In 2007, Zheng missed most of the season with a recurring left ankle injury but she rebounded strongly in 2008, reaching third rounds at the French Open, US Open and Olympics and that Wimbledon semi against Serena, the greatest singles performance in Chinese tennis history to that point.
In 2009, her best performances came at Monterrey where she was a semifinalist and at Los Angeles where she reached the quarters.

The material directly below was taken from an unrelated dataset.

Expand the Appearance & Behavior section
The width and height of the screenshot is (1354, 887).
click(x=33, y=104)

In May she became the first Chinese player to crack the world’s top 15 after reaching the second round at Madrid.
And last season was significant for Zheng off-court as well as on, the current world No.35 breaking away from the China Tennis Association that had managed her since 2003 (and to which she paid 65 percent of her winnings) to handle her own career, coached by her husband Chang Yu.
“Self-management means great freedom as well as great risk,” she said in December after a year out on her own. “For example, I made good money in 2009, but I have to maintain my performance every year to ensure my income.

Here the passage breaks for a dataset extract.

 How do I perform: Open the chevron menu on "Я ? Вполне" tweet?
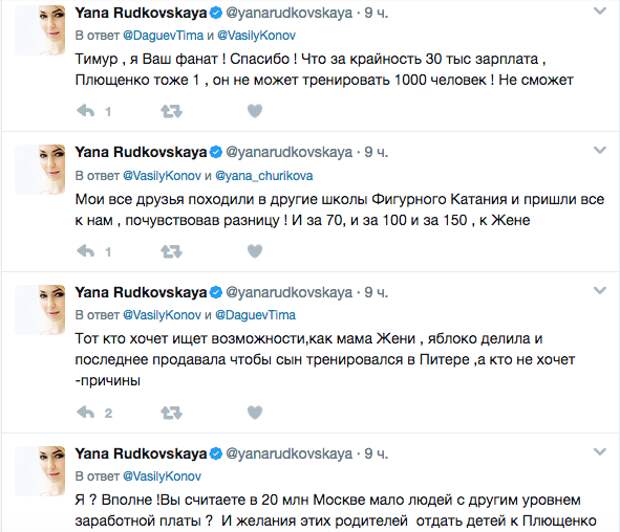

“There will be a big loss if I drop in ranking or injured. In the past, such loss would be taken by the state system.”
The risk appears to be paying off for Zheng at Australian Open 2010. In reaching the semifinals she has scattered seeds, claiming the scalps of No.22 Daniela Hantuchova, No.4 Caroline Wozniacki and No.6 Venus Williams.
But while Zheng’s separation from the China Tennis Association won’t be helping that organisation’s bank balance, her burgeoning success, along with that of fellow top 100 players Li Na and Peng Shuai, and Athens Olympics doubles gold medalists Li Tin and Sun Tiantian, has caused the profile of tennis in China to soar in recent years.
“I feel (it) is very quickly going up, tennis in China. We have the good tournament, China Open (and) from last year you can see lot of (coverage of tennis) from the Chinese newspaper coming from China. I think we need more top players for the (media to) support the sport in China.”
Next up in Melbourne Zheng faces one of three tennis heroes, Belgian second-careerer, Justine Henin. “Graf is my favorite player, number one, Justine is number three (and) number two is Roger,” she says.
“First (reason) I favour her is (that she is) so strong the mentally. I watch her play always… enjoy to watch her for play. She just come back, second tournament I think, she do this so well. Every match is so tough, but she coming to the semi, so you know she always strong for the body and mentally.
“It’s tough for me, but I’m so happy I can play against her, because her is my favorite player. If I lost, I don’t have everything (to lose), I just want to play my tennis.”
No stranger now to the pointy end of Grand Slam competition, Zheng says that Melbourne Park holds a special place in her heart. “I think Australia is lucky for me because I win the first Grand Slam doubles title in Australia,” she says.
And like fellow Chinese semifinalist Li Na (who was the first Chinese woman to win a WTA Tour title at Guangzhou in 2004 and against whom she played the first all-Chinese tour singles final at Estoril in 2006) Zheng can’t wait to see if she can re-write the record books again today and become the first Chinese player in history to reach a Grand Slam singles final.
“I am so enjoying (this tournament) because every match is tough,” she says. “I start, the first round is three sets, the second round is three sets. I hope I can go far way. I know it is big challenge, but just (taking it) step by step.”